The operators at Japan’s Fukushima nuclear plants are fighting the most deadly battles in hazardous circumstances trying to bring the nuclear plants under control. After an earthquake followed by a tsunami, Japan is now facing the biggest threat – a possibility of a nuclear meltdown. After a series of explosions at the reactors, latest reports say “that a second reactor unit at the stricken Fukushima Daiichi plant in northeastern Japan may have ruptured and appeared to be releasing radioactive steam”. ‘Radioactive steam’ indicates that a meltdown of the fuel rods inside the reactor is already in progress. While radiation from Xenon and cesium are expected to be detected, experts say they decay quickly and that may avert big casualties.

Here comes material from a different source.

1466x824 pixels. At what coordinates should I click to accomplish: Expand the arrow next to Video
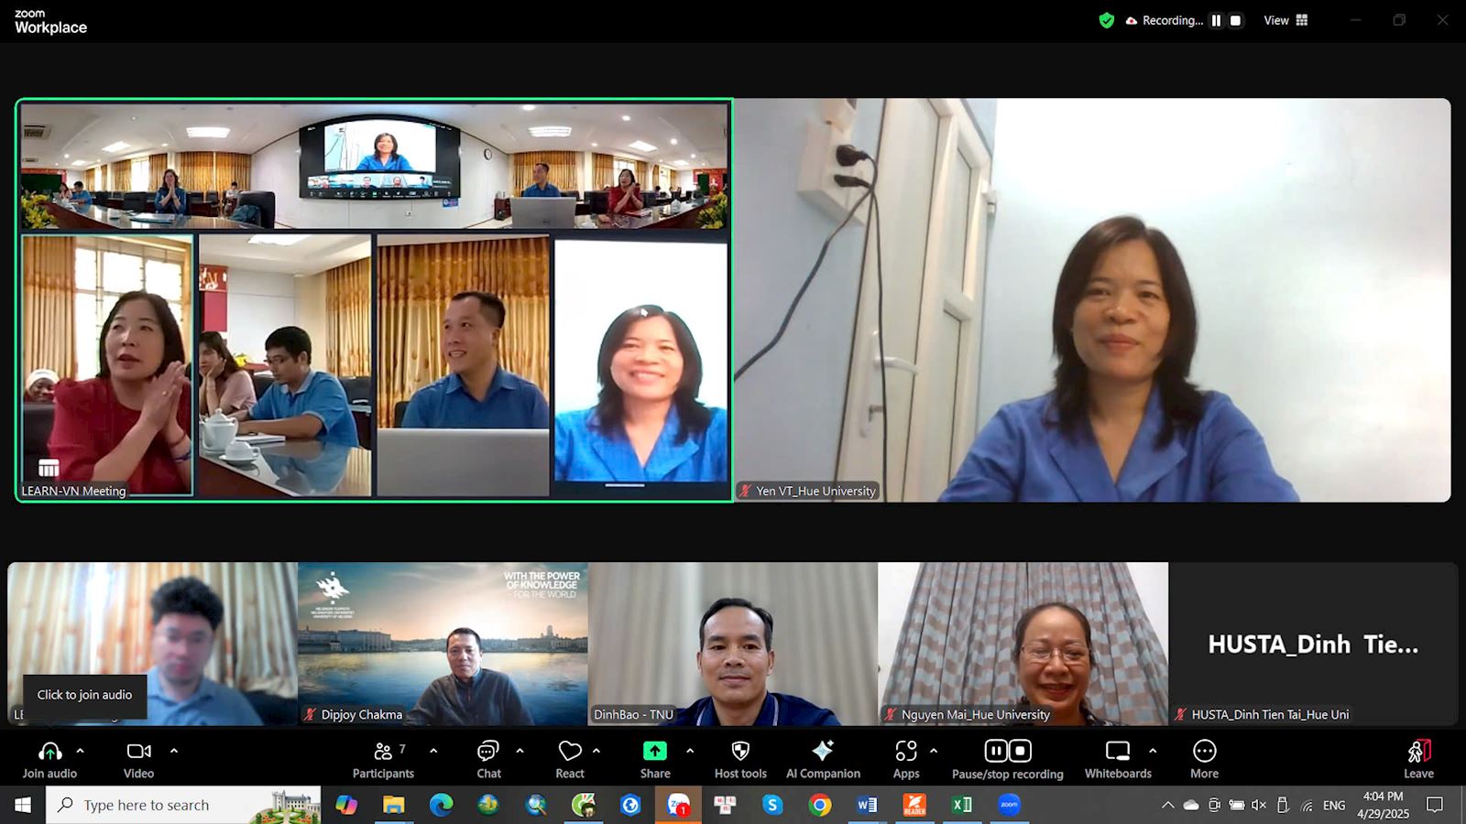(x=174, y=751)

Japan’s rich disaster mitigation and prevention
Even as the 5 day ordeal seems to unravel, it is noteworthy that Japan, due to its history with natural calamities, sitting as it is in a seismic zone, consistently spent big money and efforts on disaster mitigation and prevention. According to FEMA, Japan routinely spent around 5-8% (about 0.8% of GDP) of its national budget since 1950s. It is technologically well-equipped, well-trained to handle earthquakes and tsunamis. But all that fell short to take on an earthquake measuring 8.9 quickly followed by a tsunami of 13-14 foot wall of water. The quake is fifth largest ever recorded. The tsunami too was too big to handle for the protective walls build on Japan’s coast to stop the tides. However, with its preparedness Japan could mitigate to some extent the damages due to these calamities. What is glaring now dangerously at Japan more than the above natural calamities is the nuclear threat from the nuclear reactor that rests on an outdated safety mechanism.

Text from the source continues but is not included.